#### Textauszug:
•••
Kleist, Feuchtwanger und Houellebecq in Bochum
Johan Simons führt Bochum zurück in die erste Liga der Schauspielhäuser
Von Simone Hamm
Es beginnt mit einem lauten Rums. Stockfinster ist es im Zuschauerraum des Bochumer Theaters. Auch auf der Bühne. Dann knallen Plastikstühle und -tische, Regalteile, Zimmerpalmen, Matratzen und Kleidungsstücke auf die Bühne. Es hat einen Terroranschlag gegeben im Club „Eldorador Aphrodite“ – 117 Menschen sind getötet worden…
Die Erstinszenierung von „Unterwerfung“ entstand 2017 in Kooperation von NTGent und Action Zoo Humain und Chokri Ben Chikha, Text: nach Michel Houellebecq, Deutsch mit englischen Übertiteln, Regie: Johan Simons, Foto: Tobias Kruse
Gleich zwei Theateradaptionen von Michel Houellebecqs dystopischen Romanen „Plattform“ in der Bühnenfassung von Tom Blokdijk und „Unterwerfung“ in der Bühnenfassung von Jeroen Verstelle zeigt das Schauspiel Bochum an einem Abend. Beide Stücke hat Simons schon am Nationaltheater Gent gezeigt, 2005 und 2015. In Bochum hat er sie neu inszeniert. Beibehalten hat er das großartige Bühnenbild, das der früherstorbene Bert Neumann 2005 für die Genter Produktion entwarf: ein Raum voller Müll und Plastik.
Zuerst „Plattform“. Simons und Blokdijk erzählen den Roman vom Ende her. Nach dem großen Knall, dem Attentat, schälen sich die Schauspieler langsam aus dem Müll heraus. Michel hat überlebt, seine Geliebte Valérie nicht. Er hatte sie bei einer Rundreise durch Thailand kennengelernt, sie arbeitet in der Tourismusbranche. Sie hat das ultimative Reisemodel des Kapitalismus angeboten: Reiche, gelangweilte und sexuell Frustrierte fahren in arme Länder, in denen die Menschen nichts als ihren Körper haben, den sie anbieten. Die Eldorado Aphrodite Clubs laufen nicht so gut in islamischen Ländern, sonst boomen sie überall.
•••
#### Gegebene Daten:
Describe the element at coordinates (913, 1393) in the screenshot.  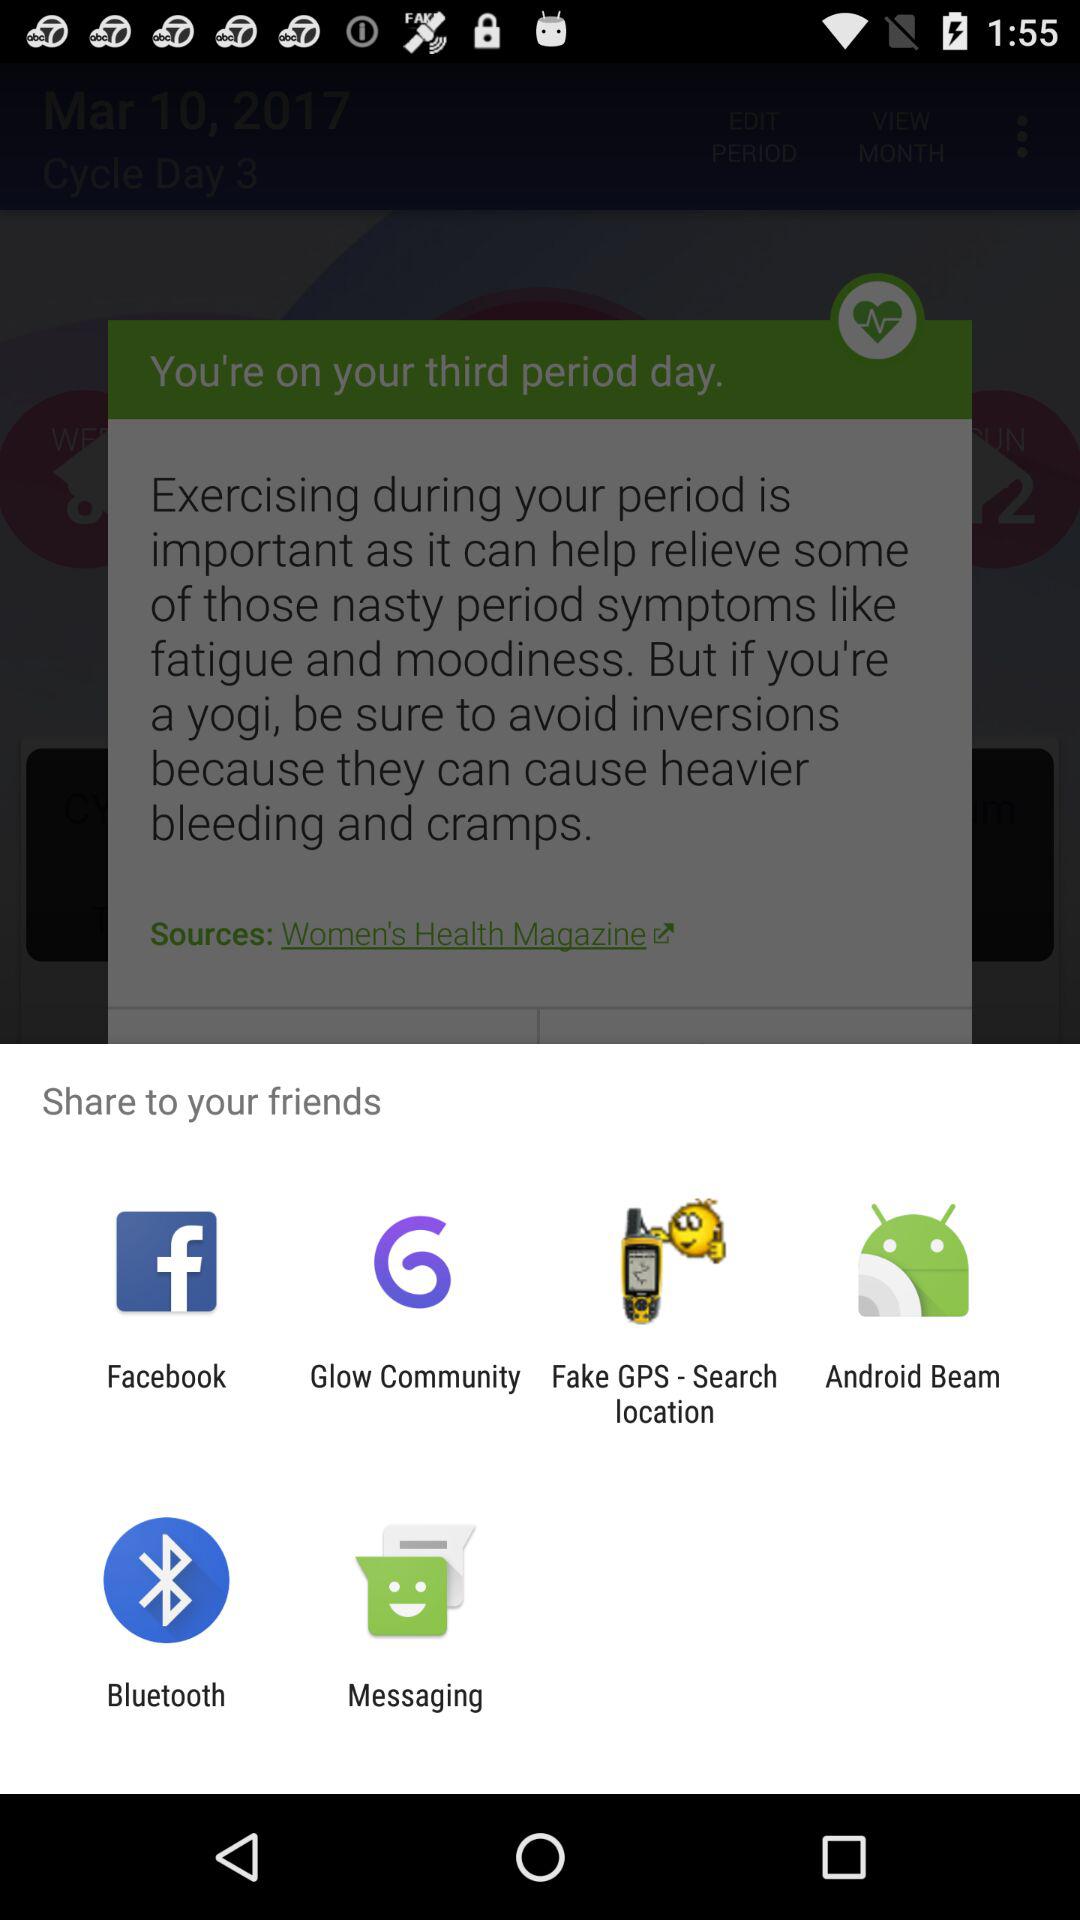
•••
#### Aufgabenstellung:
Setze die Theaterkritik über die Houellebecq-Inszenierungen am Schauspiel Bochum im Anschluss an ihren letzten Satz fort.

#### Antwort:
Auch Michel und Valérie haben ein reiches Sexleben, das Michel detailliert beschreibt. Währenddessen ziehen sie sich an, nicht aus. Valérie, großartig gespielt von Karin Moog, ist traumschön, hat den perfekten Körper, langes, lockiges Haar, trägt kurze Röcke und Stilettos, sie ist der fleischgewordene Traum eines jeden Sextouristen. Und doch eine kalte Geschäftsfrau.
Die „Unterwerfung“ nach einem Text von Michel Houellebecq, Foto: Tobias Kruse, Schauspielhaus Bochum
Blokdijk hat eine Figur hinzugefügt, den Terroristen Yassin, bleich und blass, gespielt von Lukas von der Lühe. Er sprengt das thailändische Urlaubsbordell in die Luft.
Auch in „Unterwerfung“ wird er wieder auftauchen. Er rächt seine Schwester und bringt ihren Verführer um, bei dem sie als Putzfrau arbeitet. Dieser Verführer ist der Vater der Hauptperson François. Die tunesische Putzfrau wird gespielt vom bärtigen Mourad Baaiz in einem roten chinesischen Qibao – Kleid. Folklore. Es ist den Franzosen einerlei, aus welch exotischem Land ihre Geliebten kommen, und ob sie Mann oder Frau sind – Hauptsache sie sind willig.
In „Unterwerfung“ konnten die Franzosen bei der Wahl zum Präsidenten entscheiden zwischen Marine Le Pen und dem charismatischen Muslimbrüder Mohamed Ben Abbas. Sie entscheiden sich – na klar – für den arabischstämmigen Dauerlächler. Sanft und freundlich und sehr schlau stellt ihn Mourade Zeguendi dar, jedes Klischee, darf er bedienen, er hält sich eine siebzehnjährige Zeitfrau und bietet pausenlos zuckersüße Naschereien an.
Die Sorbonne wird die erste islamische Universität Frankreichs. Bleiben darf, wer konvertiert. Am schnellsten konvertieren die mediokren Wissenschaftler. Francois ist Professor für Literatur, seine Geliebte ist die Jüdin Myriam, die das Land verlassen wird. Es spielen wieder Karin Moog und Stefan Hunstein. Hunsteins Haare sind fettiger geworden, der Jogginganzug noch unförmiger. Dieses alter ego von Michel Houellebecq ist voller Verzweiflung, voller Selbstmitleid, Larmoyanz und Zynismus.
Houellebecqs Gesellschaftskritik mag bisweilen redundant und dann wieder sehr simpel sein, sie ist immer rasend komisch.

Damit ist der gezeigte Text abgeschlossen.